- _Work to complete_
Of the lines below, write out exactly those from the line with "Cartes postales de Vienne (86) (287, 1075)" through the line with "Cartes postales de Paris (75) (285, 972)", both included, and skip the rest.
*** Opening of Data supplied ***
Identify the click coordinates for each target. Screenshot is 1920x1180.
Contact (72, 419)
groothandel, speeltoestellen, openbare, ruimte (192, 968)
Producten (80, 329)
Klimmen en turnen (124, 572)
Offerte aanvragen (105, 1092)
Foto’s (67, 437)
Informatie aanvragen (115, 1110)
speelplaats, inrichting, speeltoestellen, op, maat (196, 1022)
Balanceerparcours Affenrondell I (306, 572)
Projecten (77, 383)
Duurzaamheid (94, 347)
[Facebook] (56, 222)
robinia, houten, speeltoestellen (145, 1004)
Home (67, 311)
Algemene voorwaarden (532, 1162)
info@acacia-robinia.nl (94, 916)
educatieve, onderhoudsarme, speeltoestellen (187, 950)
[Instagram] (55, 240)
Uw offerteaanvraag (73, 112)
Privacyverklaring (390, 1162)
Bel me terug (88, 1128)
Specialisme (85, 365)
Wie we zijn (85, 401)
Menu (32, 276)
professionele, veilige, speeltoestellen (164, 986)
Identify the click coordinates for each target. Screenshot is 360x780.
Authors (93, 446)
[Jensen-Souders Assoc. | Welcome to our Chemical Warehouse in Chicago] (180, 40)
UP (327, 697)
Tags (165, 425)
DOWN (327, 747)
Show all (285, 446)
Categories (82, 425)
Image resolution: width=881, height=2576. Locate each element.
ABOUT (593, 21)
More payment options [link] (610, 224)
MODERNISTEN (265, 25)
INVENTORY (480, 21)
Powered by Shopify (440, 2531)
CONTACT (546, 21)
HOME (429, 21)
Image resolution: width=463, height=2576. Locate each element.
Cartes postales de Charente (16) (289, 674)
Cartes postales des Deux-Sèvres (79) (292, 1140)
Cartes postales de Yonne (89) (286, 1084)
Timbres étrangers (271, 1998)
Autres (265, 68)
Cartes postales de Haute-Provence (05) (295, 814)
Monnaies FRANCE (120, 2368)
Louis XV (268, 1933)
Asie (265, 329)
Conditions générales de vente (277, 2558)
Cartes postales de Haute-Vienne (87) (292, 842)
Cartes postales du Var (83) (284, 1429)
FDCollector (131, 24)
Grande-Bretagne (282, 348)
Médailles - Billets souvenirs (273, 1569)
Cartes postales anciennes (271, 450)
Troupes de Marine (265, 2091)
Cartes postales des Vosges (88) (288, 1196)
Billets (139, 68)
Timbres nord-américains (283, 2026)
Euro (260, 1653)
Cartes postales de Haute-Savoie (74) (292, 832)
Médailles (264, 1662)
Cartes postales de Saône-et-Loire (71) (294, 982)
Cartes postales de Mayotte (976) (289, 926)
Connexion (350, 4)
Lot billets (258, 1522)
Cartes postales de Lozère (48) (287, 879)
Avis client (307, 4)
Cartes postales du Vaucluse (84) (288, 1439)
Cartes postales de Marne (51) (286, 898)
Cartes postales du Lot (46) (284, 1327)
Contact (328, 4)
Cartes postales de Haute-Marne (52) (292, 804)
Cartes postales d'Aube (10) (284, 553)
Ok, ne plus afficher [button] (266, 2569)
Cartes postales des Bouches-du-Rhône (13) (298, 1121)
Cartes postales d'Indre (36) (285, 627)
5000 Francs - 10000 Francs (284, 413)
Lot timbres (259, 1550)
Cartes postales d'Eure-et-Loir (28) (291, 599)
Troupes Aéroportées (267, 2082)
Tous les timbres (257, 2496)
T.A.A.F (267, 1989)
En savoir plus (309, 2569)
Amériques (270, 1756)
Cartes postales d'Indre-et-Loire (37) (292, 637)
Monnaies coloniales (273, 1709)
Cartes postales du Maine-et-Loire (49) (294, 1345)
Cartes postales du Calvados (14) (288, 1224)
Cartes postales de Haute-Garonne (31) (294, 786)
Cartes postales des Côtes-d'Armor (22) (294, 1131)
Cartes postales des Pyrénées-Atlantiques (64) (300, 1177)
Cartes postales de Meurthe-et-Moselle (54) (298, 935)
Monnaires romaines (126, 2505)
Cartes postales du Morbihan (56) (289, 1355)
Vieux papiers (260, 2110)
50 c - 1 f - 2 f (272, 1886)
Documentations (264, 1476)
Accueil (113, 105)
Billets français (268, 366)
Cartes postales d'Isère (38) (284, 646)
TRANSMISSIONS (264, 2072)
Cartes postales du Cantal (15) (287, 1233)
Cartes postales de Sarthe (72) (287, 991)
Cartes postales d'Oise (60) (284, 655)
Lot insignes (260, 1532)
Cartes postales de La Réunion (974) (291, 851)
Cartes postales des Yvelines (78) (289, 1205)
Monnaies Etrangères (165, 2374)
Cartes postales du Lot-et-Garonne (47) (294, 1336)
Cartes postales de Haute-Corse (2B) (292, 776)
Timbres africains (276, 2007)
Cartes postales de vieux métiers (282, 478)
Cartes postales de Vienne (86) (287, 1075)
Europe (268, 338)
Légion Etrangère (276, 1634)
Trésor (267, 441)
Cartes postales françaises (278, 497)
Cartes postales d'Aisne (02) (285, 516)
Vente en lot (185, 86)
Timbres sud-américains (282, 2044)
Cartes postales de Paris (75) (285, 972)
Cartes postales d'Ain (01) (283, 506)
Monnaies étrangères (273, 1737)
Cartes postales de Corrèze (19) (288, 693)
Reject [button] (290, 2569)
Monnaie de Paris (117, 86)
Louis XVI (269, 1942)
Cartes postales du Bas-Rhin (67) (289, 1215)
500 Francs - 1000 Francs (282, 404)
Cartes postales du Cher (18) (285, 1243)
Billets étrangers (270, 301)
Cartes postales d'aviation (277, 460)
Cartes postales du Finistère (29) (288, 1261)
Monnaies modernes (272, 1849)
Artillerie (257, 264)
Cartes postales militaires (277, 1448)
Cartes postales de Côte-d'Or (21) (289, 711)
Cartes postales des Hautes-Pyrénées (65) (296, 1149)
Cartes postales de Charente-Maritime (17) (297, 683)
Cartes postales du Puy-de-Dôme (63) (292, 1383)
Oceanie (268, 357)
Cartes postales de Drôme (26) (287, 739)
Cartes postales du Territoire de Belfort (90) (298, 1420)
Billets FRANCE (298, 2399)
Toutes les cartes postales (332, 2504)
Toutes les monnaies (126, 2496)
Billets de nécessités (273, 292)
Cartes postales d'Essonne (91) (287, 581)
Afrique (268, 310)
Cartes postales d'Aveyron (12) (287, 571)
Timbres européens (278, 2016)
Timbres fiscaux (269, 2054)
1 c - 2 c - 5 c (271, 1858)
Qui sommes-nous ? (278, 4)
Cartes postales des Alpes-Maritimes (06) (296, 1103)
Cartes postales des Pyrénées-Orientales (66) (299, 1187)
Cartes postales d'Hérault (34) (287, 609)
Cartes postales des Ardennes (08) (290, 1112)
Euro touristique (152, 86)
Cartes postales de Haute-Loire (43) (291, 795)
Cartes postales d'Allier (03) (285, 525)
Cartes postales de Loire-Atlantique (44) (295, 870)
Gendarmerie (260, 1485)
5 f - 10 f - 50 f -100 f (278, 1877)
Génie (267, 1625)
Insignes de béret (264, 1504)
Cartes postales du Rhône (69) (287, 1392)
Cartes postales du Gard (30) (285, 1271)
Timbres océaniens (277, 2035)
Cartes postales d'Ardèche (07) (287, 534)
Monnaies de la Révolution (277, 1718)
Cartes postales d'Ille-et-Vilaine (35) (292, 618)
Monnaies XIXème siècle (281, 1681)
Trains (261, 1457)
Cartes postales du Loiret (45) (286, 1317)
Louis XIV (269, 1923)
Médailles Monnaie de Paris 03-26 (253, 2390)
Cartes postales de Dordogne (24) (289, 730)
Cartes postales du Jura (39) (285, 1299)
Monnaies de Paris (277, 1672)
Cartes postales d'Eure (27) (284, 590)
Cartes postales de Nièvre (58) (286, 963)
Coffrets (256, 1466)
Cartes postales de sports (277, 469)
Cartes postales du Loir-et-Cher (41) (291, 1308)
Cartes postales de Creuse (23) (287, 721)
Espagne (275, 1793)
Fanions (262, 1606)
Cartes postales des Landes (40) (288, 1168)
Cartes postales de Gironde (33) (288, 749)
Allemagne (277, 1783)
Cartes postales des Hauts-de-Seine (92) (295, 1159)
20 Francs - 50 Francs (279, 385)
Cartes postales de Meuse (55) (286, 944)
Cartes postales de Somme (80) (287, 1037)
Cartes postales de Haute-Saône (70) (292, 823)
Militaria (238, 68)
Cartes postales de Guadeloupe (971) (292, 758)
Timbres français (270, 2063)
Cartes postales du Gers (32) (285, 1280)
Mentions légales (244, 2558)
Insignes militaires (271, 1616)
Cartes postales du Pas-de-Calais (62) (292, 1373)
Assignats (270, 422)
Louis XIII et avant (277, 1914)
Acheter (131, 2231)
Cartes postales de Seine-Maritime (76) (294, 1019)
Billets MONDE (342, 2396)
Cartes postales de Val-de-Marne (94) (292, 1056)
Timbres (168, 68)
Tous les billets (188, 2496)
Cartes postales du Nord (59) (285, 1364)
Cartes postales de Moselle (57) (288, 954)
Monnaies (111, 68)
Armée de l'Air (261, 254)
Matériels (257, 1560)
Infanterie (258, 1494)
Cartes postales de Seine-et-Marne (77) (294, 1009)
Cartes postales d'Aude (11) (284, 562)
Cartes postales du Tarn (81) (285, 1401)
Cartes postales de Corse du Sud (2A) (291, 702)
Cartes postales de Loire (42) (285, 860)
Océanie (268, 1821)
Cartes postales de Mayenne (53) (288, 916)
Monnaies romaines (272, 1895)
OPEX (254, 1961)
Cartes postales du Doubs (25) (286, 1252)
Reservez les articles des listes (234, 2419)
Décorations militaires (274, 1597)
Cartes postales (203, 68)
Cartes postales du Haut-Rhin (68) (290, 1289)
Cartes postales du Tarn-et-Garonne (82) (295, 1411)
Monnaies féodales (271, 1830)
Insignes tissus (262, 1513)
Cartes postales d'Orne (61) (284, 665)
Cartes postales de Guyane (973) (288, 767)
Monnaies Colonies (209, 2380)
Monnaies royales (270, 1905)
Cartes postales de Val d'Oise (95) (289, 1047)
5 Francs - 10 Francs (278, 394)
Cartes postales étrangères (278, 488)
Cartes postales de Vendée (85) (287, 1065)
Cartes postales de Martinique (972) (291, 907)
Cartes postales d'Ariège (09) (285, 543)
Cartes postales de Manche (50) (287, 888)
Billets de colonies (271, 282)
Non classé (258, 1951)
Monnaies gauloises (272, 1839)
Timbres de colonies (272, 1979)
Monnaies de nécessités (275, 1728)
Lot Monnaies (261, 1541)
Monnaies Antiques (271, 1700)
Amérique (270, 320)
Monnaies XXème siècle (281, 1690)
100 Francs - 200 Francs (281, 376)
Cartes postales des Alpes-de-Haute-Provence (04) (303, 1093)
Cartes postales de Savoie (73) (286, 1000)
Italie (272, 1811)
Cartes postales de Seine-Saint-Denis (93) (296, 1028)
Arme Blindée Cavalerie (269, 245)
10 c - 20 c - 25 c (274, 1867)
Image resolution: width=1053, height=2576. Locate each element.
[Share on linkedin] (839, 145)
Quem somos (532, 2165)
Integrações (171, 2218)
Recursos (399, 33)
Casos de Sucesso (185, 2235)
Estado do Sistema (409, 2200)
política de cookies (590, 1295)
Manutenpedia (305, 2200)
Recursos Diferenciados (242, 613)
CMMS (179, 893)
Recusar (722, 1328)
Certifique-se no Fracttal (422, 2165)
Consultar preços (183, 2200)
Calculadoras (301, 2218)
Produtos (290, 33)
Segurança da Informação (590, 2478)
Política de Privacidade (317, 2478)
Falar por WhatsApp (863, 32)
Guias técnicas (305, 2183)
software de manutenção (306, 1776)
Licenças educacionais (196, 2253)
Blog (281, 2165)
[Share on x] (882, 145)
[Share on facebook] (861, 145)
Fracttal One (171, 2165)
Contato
*** Close of Data supplied ***
- _Solution to the exercise_
Cartes postales de Vienne (86) (287, 1075)
Europe (268, 338)
Légion Etrangère (276, 1634)
Trésor (267, 441)
Cartes postales françaises (278, 497)
Cartes postales d'Aisne (02) (285, 516)
Vente en lot (185, 86)
Timbres sud-américains (282, 2044)
Cartes postales de Paris (75) (285, 972)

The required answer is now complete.